Background: Failure to follow up abnormal test results is a significant safety concern in outpatient settings and often leads to patient harm and malpractice claims. Electronic health records (EHRs) can help ensure reliable delivery of abnormal test results, but they do not guarantee that this results in appropriate follow-up action. Our work in the Veterans Health Administration (VA) reveals that almost 8% of abnormal outpatient test results transmitted as EHR-based alerts lacked follow-up at 4 weeks. We subsequently found that follow-up of abnormal tests is influenced by multitude of technological factors (software/hardware) and non-technological factors (user behaviors, workflow, information load, policies and procedures, training and other organizational factors). Improving test result follow-up will require a better understanding of how follow-up processes fit within the complex "socio-technical" context of EHR-enabled health care. It is especially important to clarify how these contextual features influence the cognitive processes that are necessary to perceive, comprehend, and act on abnormal findings in a timely manner. Given that laboratory test result reporting is a component of Stage 2 meaningful use, further exploration of vulnerabilities in EHR-based test result follow-up is imperative. Objectives/Methods: We propose to apply human factors-based frameworks to understand system and cognitive vulnerabilities that affect EHR-based outpatient test result follow-up. To better define the contex of clinical work that affects decision-making in this area, we will use a conceptual model that posits a set of eight socio-technical dimensions that must be considered in the real-world use of IT. Building on our prior work in the VA, our study settings include clinics affiliated with 3 non-A institutions in order to improve generalizability.

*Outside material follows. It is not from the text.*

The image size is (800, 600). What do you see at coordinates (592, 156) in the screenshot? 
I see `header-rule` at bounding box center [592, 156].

In Aim 1, we will identify the cognitive factorsthat affect test result follow-up processes in EHR-based health systems. We will conduct record reviews to identify recent abnormal test results with and without timely follow- up and conduct cognitive task analysis interviews with providers who ordered the tests. We will also assess the cognitive load of EHR-based alerts related to test results.
In Aim 2, we will characterize the nature of clinical work required for individuals and teams to respond appropriately to abnormal test results in EHR-enabled outpatient settings. To map these processes at each site, we will collect qualitative data using rapid assessment techniques (structured observations, brief surveys, and key informant interviews). Our interpretation of these data will include consideration of how different socio-technical factors (e.g. EHR design, workflow, and organizational factors) interact and affect the cognitive work of test result follow-up.

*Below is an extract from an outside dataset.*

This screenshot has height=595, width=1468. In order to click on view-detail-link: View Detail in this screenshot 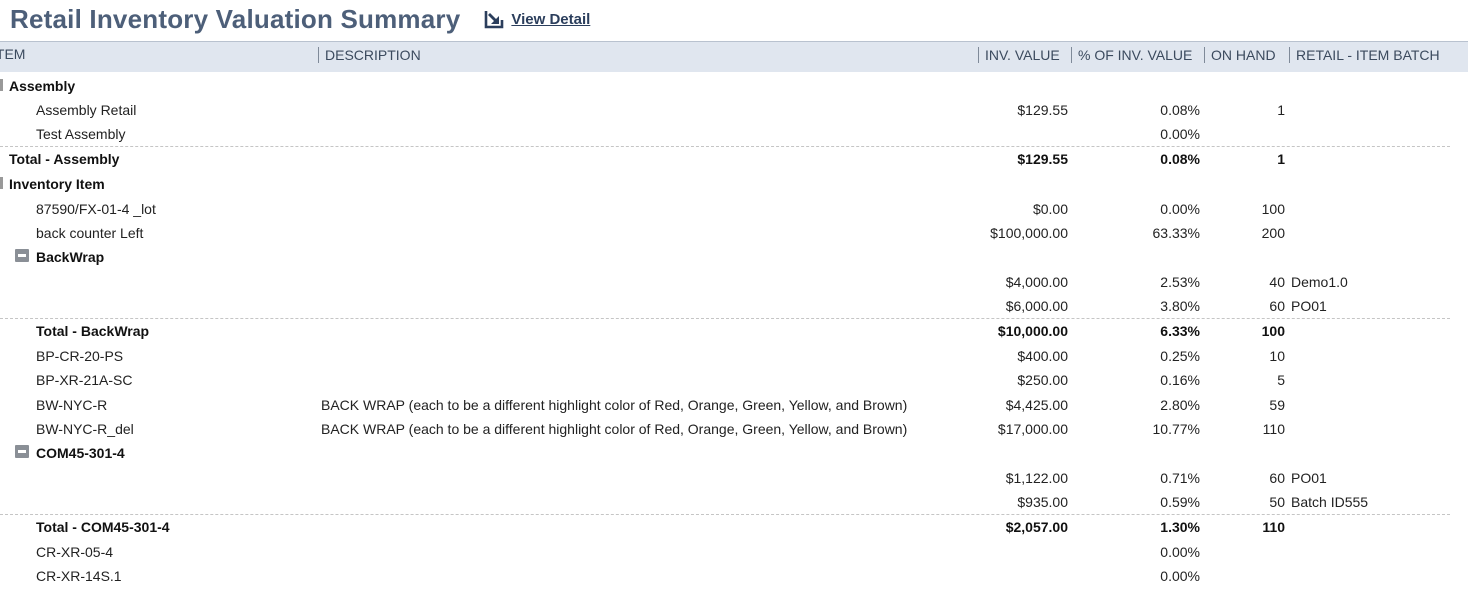, I will do `click(537, 19)`.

In Aim 3, e will conduct prospective risk assessments to characterize the particular work processes and features of the socio-technical context that are most vulnerable to failure within and across our study sites. This foundational work will lead to better understanding of the "basic science" of missed test results and will clarify targets for future interventions to improve follow-up of abnormal test results in EHR-enabled outpatient settings.

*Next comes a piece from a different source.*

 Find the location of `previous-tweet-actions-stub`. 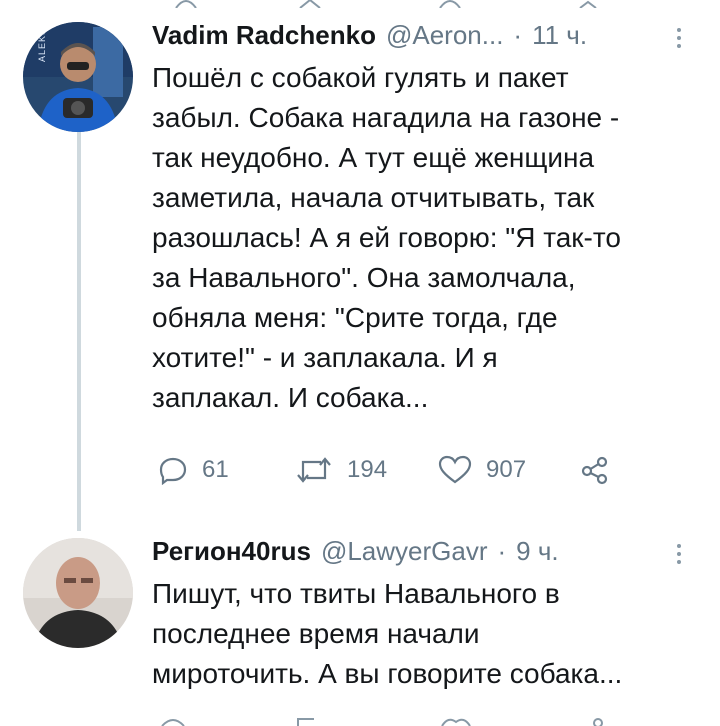

previous-tweet-actions-stub is located at coordinates (386, 4).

A significant number of patients with abnormal test results fall through the cracks of the health care system and experience delays in diagnosis and treatment. Although electronic health records enhance the communication of abnormal test results, they do not guarantee the prompt follow-up that is required for timely care. We propose to study test result follow-up practices across healthcare institutions that use various electronic health record systems to understand why abnormal test results are missed.